* WHAT NEEDS TO BE DONE *
Will you quote all of the entries, word for word?

* EXERCISE INPUT *

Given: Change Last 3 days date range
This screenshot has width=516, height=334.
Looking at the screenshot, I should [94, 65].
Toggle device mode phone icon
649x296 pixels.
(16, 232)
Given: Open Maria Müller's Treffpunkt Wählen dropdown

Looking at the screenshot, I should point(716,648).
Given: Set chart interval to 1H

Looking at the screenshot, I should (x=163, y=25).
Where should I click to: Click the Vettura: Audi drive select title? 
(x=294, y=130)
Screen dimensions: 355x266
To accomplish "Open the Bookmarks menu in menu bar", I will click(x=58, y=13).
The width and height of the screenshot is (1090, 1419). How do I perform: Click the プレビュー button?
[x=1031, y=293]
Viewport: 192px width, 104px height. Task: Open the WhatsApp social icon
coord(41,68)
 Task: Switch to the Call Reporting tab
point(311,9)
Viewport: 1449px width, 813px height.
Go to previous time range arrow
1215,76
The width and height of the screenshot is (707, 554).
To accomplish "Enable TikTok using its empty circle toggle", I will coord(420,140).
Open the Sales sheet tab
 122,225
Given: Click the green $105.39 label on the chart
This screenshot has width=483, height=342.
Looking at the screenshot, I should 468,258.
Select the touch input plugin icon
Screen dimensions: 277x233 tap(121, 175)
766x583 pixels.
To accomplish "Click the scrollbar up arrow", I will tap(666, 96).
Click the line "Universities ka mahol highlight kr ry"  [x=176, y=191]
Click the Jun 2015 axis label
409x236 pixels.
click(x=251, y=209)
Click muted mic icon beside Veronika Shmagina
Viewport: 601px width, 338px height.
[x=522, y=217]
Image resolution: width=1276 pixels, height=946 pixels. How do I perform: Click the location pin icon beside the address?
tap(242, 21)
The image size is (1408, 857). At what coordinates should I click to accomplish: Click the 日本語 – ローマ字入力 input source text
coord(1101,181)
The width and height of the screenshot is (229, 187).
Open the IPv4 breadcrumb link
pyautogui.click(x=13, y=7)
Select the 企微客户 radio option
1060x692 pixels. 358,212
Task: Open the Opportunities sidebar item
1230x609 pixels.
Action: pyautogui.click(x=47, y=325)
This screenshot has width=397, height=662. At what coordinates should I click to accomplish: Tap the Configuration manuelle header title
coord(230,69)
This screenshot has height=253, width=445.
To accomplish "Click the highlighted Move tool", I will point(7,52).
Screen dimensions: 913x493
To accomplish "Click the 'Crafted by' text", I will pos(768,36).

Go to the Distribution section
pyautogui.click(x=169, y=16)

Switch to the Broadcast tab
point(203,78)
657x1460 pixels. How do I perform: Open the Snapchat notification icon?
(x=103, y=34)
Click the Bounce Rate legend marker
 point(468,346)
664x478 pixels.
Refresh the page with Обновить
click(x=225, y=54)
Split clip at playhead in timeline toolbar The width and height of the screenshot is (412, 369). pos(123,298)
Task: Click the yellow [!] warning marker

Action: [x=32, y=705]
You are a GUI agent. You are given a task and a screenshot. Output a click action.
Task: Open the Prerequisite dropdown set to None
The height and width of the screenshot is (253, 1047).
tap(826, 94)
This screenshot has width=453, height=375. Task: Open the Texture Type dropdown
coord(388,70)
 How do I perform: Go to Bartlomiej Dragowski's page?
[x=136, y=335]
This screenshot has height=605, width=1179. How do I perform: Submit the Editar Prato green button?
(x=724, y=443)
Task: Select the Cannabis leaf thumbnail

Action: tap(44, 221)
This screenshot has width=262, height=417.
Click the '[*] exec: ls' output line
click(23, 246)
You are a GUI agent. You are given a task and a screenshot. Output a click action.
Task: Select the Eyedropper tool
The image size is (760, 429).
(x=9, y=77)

* RESPONSE TO THE TASK *
Given: Change Last 3 days date range
This screenshot has width=516, height=334.
Looking at the screenshot, I should [94, 65].
Toggle device mode phone icon
649x296 pixels.
(16, 232)
Given: Open Maria Müller's Treffpunkt Wählen dropdown

Looking at the screenshot, I should point(716,648).
Given: Set chart interval to 1H

Looking at the screenshot, I should (x=163, y=25).
Where should I click to: Click the Vettura: Audi drive select title? 
(x=294, y=130)
Screen dimensions: 355x266
To accomplish "Open the Bookmarks menu in menu bar", I will click(x=58, y=13).
The width and height of the screenshot is (1090, 1419). How do I perform: Click the プレビュー button?
[x=1031, y=293]
Viewport: 192px width, 104px height. Task: Open the WhatsApp social icon
coord(41,68)
 Task: Switch to the Call Reporting tab
point(311,9)
Viewport: 1449px width, 813px height.
Go to previous time range arrow
1215,76
The width and height of the screenshot is (707, 554).
To accomplish "Enable TikTok using its empty circle toggle", I will coord(420,140).
Open the Sales sheet tab
 122,225
Given: Click the green $105.39 label on the chart
This screenshot has width=483, height=342.
Looking at the screenshot, I should 468,258.
Select the touch input plugin icon
Screen dimensions: 277x233 tap(121, 175)
766x583 pixels.
To accomplish "Click the scrollbar up arrow", I will tap(666, 96).
Click the line "Universities ka mahol highlight kr ry"  [x=176, y=191]
Click the Jun 2015 axis label
409x236 pixels.
click(x=251, y=209)
Click muted mic icon beside Veronika Shmagina
Viewport: 601px width, 338px height.
[x=522, y=217]
Image resolution: width=1276 pixels, height=946 pixels. How do I perform: Click the location pin icon beside the address?
tap(242, 21)
The image size is (1408, 857). At what coordinates should I click to accomplish: Click the 日本語 – ローマ字入力 input source text
coord(1101,181)
The width and height of the screenshot is (229, 187).
Open the IPv4 breadcrumb link
pyautogui.click(x=13, y=7)
Select the 企微客户 radio option
1060x692 pixels. 358,212
Task: Open the Opportunities sidebar item
1230x609 pixels.
Action: pyautogui.click(x=47, y=325)
This screenshot has width=397, height=662. At what coordinates should I click to accomplish: Tap the Configuration manuelle header title
coord(230,69)
This screenshot has height=253, width=445.
To accomplish "Click the highlighted Move tool", I will point(7,52).
Screen dimensions: 913x493
To accomplish "Click the 'Crafted by' text", I will pos(768,36).

Go to the Distribution section
pyautogui.click(x=169, y=16)

Switch to the Broadcast tab
point(203,78)
657x1460 pixels. How do I perform: Open the Snapchat notification icon?
(x=103, y=34)
Click the Bounce Rate legend marker
 point(468,346)
664x478 pixels.
Refresh the page with Обновить
click(x=225, y=54)
Split clip at playhead in timeline toolbar The width and height of the screenshot is (412, 369). pos(123,298)
Task: Click the yellow [!] warning marker

Action: [x=32, y=705]
You are a GUI agent. You are given a task and a screenshot. Output a click action.
Task: Open the Prerequisite dropdown set to None
The height and width of the screenshot is (253, 1047).
tap(826, 94)
This screenshot has width=453, height=375. Task: Open the Texture Type dropdown
coord(388,70)
 How do I perform: Go to Bartlomiej Dragowski's page?
[x=136, y=335]
This screenshot has height=605, width=1179. How do I perform: Submit the Editar Prato green button?
(x=724, y=443)
Task: Select the Cannabis leaf thumbnail

Action: tap(44, 221)
This screenshot has width=262, height=417.
Click the '[*] exec: ls' output line
click(23, 246)
You are a GUI agent. You are given a task and a screenshot. Output a click action.
Task: Select the Eyedropper tool
The image size is (760, 429).
(x=9, y=77)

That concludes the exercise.